Science communication is culturally prejudiced

Tomorrow’s edition of Nature carries an opinion piece by Yale law professor Dan Kahan which urges the science communication community to take on board research that shows how our cultural views shape how we accept or reject technical information about risk.

It should come as no surprise to learn that Weltanschauung influences our reaction to factual information presented in the media. We are after all human, and scientists are no less immune to cultural prejudice than mere mortals. People recognise this, and form opinions about particular issues influenced in part by their cultural and ideological outlook. What is interesting is that the research discussed by Kahan shows how this occurs, with polarisation of opinion established by such seemingly trivial matters as the dress sense of experts interviewed on television.

Does this mean that scientific truth is in some way relative, as some postmodern ‘cultural theorists’ would have us believe? Of course not; it is a question of communication and marketing, which is as important in the dissemination of scientific knowledge as it is in political debate and commercial life. But with a proviso, as Kahan points out…

“It would not be a gross simplification to say that science needs better marketing. Unlike commercial advertising, however, the goal of these techniques is not to induce public acceptance of any particular conclusion, but rather to create an environment for the public’s open-minded, unbiased consideration of the best available scientific information.”

Kahan argues that science communicators routinely flout such considerations, preferring instead to flood the public with hard facts in the hope that truth will prevail among the masses. Now what we have here is a rhetorical device based on generalisation, but the writer makes a valid point when one averages over science public outreach as a whole.

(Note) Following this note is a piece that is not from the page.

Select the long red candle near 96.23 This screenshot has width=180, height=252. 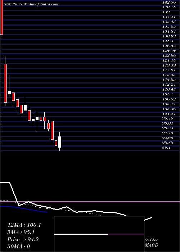pyautogui.click(x=52, y=130)
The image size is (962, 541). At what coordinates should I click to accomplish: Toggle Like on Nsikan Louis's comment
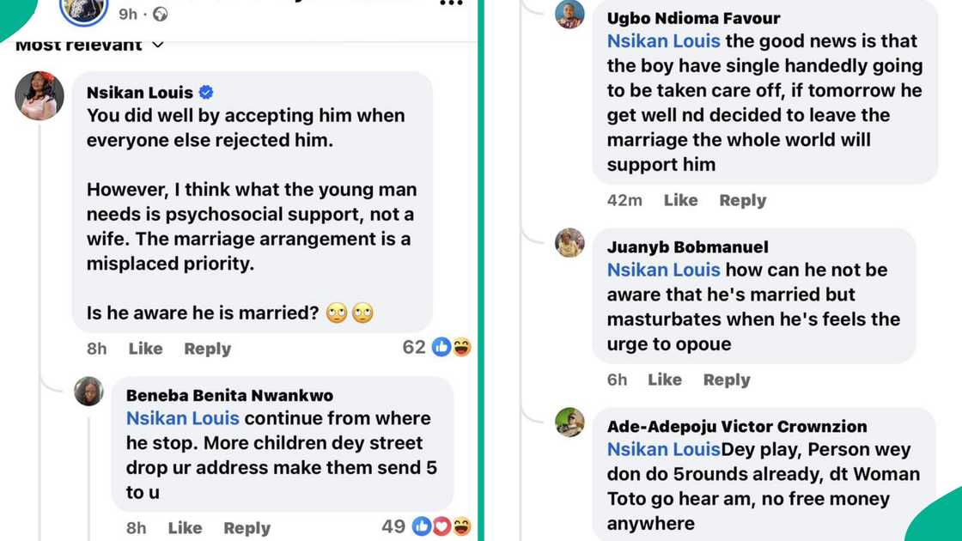[145, 349]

As Kahan says, deluge people with data, and you run the risk of hardening their resistance. This may be happening now with the debate on climate change, but there’s surely more to it than that. One must also consider privileged media access by groups with vested and sometimes hidden interests, and political power relationships.

There are no solutions presented in Kahan’s essay, but it is nonetheless a valuable wake-up call. Calling for evidence-based policymaking, as many frustrated individuals in the science lobby do, is all very well, but for this to work will require a theory of risk communication that takes into account the effect of culture on personal decision-making.

Further reading

Dan Kahan, “Fixing the communications failure”, Nature 463, 296 (2010)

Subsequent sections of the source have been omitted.